Archive for January, 2017
At a previous place of work, we had a central reporting server containing hundreds and hundreds of reports, covering every section of the business. Manifestly, reports are vital to running a company, especially a finance company that essentially makes its money by shifting data from one database to another. One day, a colleague decided to spring-clean the whole reporting structure, and what better way to start than pruning the dead wood, getting rid of reports that were no longer used — there have got to be at least a few, right? What he found was pretty astonishing: 95% of reports hadn’t been looked at in the last 3 months. Ninety-five percent! (Maybe some of those were quarterly, six-monthly or yearly reports; everything was archived, not actually deleted, so could’ve been re-instated if necessary. I don’t remember that happening.)
The lessons were clear: managers were asking for reports to be built, when they didn’t need them. Either they never needed them, or one-off data pulls would’ve sufficed. Now, reports aren’t free, they cost time and money:
1. Initial planning — any of: a quick chat, an email, a meeting, a proper design spec, a full project plan.
2. Writing the query behind the report, which is never as simple as SELECT * FROM Table WHERE CreatedDate BETWEEN @StartDate AND @EndDate. Often, data from different servers needs to be brought together, which involves asking a DBA to replicate data (something else that has to be managed and tracked). The query will undoubtedly involve some level of aggregation, which may mean creating new tables and scheduled jobs to keep the aggregate data refreshed (another place where milestone tables come in handy).

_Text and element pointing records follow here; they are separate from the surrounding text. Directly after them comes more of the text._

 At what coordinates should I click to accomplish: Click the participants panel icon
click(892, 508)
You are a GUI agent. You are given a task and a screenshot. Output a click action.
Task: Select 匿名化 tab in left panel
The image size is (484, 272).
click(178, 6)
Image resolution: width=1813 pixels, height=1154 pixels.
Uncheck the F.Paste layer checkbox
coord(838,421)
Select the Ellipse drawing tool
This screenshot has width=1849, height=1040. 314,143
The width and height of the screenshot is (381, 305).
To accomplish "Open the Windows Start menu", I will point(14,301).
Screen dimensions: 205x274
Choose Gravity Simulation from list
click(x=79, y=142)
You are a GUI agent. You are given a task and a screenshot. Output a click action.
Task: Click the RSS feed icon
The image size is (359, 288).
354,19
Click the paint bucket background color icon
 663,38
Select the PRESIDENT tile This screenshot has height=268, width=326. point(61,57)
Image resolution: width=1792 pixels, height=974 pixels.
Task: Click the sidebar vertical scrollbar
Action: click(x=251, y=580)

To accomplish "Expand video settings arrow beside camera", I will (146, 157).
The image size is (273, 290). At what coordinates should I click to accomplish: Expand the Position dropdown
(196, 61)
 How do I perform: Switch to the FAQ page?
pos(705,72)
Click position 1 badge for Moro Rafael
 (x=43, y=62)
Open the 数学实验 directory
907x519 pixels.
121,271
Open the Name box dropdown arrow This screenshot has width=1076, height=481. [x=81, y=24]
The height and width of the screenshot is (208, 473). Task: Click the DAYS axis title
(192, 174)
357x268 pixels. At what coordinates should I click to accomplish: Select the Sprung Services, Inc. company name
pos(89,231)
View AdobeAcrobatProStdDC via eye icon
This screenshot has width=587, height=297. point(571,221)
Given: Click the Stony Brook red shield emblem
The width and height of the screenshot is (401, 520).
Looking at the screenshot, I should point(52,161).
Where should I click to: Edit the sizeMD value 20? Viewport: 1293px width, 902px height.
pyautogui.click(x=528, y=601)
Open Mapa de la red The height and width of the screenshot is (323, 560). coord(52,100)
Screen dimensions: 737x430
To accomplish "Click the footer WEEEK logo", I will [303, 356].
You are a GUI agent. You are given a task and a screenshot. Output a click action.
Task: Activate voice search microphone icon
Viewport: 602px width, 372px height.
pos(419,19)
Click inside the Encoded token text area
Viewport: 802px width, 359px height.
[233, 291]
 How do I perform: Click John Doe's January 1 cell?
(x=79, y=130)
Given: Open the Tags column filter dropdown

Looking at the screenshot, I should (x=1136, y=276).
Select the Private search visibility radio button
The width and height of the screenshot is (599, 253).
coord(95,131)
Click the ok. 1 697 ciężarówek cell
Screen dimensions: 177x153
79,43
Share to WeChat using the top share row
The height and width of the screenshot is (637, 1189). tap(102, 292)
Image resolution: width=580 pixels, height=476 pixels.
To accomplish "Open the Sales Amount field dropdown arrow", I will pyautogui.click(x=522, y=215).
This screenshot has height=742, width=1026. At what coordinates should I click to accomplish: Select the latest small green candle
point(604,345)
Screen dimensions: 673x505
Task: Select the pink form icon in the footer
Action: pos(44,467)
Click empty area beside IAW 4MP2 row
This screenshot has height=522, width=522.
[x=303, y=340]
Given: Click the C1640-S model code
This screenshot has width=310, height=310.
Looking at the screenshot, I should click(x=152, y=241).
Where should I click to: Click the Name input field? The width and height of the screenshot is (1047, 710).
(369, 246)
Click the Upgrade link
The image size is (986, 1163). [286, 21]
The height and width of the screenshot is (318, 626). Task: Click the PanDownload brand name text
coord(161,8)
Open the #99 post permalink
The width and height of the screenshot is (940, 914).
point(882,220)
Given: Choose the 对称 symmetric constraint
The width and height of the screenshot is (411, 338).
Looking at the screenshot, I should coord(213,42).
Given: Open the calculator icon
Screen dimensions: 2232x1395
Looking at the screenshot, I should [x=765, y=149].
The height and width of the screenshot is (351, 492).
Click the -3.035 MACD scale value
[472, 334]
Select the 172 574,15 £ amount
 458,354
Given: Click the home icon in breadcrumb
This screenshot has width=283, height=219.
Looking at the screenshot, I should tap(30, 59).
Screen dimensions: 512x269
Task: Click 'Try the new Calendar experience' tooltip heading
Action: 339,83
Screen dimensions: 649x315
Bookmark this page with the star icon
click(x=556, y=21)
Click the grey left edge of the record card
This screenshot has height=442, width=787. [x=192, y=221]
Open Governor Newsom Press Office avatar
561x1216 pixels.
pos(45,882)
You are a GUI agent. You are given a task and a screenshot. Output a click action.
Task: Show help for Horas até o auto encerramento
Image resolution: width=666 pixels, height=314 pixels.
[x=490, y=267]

(Of course, if you’re lucky enough to have a comprehensive, well-maintained data warehouse, then the above might be greatly simplified.)
3. Writing the report itself, which might be a matter of minutes, or could take days if the output has to be, say, formatted for printing, and/or has hierarchical expand/collapse functionality, and/or has many input parameters, especially if they affect the layout as well as the data that gets returned.
4. Testing the report, deploying the report, getting it emailed out on a schedule, etc., etc.
Reports aren’t free, and to realise that 95% of anything was ultimately unnecessary, is as hugely annoying for the report writer, as it is for their manager who could’ve used their resource elsewhere.
So, lesson learnt, and the company went forth with a steely resolve to ensure that reports were only built if the business need for them could be proved beyond doubt, and this came to pass. Dozens and dozens of new reports were built, but each one was vital, and had a clear purpose.
You might be able to guess the next part… The same spring-clean exercise was repeated again, over a year later: 80% of the reports hadn’t been looked at in the last 3 months.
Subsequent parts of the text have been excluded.